Autant d’éléments qui ont fait du Ramadan une période éprouvante pour notre économie (cf. http://www.leconomiste.com).
Moins marquée, la croissance des produits énergétiques atteint 5,1% à 36,1 milliards de DH, à fin septembre. A noter toutefois la baisse de 5% touchant les achats de pétrole. Celle-ci est due à l’allégement du prix moyen de la tonne importée de 4,9% à 3.956 DH. Le volume d’achat demeurant quant à lui stable. Toutefois, l’effervescence entourant l’or noir sur les marchés internationaux devrait se ressentir sur la facture énergétique durant les mois prochains. Pour leur part, les produits finis d’équipement, renseignant sur l’effort d’investissement national, augmentent de 13,6% à près de 40,1 milliards de DH. Un accroissement allant de pair avec la progression des crédits à l’équipement de 11,8%, constaté par Bank Al-Maghrib pour les 9 premiers mois de l’année et qui s’élèvent à 71,5 milliards de DH.

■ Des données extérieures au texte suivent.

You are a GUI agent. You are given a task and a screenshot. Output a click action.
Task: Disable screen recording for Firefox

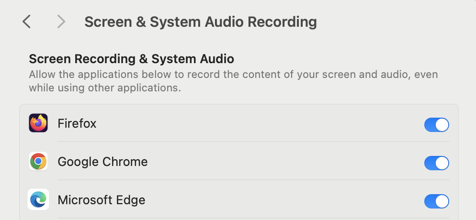[x=437, y=125]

Dans nos exportations, la part des phosphates et dérivés est portée à 19,4%, à fin septembre. Ces mêmes produits augmentent de 19,4% à 15,7 milliards de DH. Leur croissance s’accélère puisqu’ils gagnent plus de 6 points sur un mois. Parallèlement, les exportations hors phosphate ne progressent, elles, que de 2% à près de 70 milliards. Dans cette catégorie, les produits finis de consommation, première exportation du Maroc, s’établissent en hausse de 4% à 26,7 milliards de DH. A noter le bon comportement des produits d’équipement qui enregistrent la plus forte progression avec 14,3%. Les produits bruts d’origine animale continuent leur chute (-27,7%), tirés vers le bas par le repli des expéditions d’huile d’olives brute et raffinée (-86,7%).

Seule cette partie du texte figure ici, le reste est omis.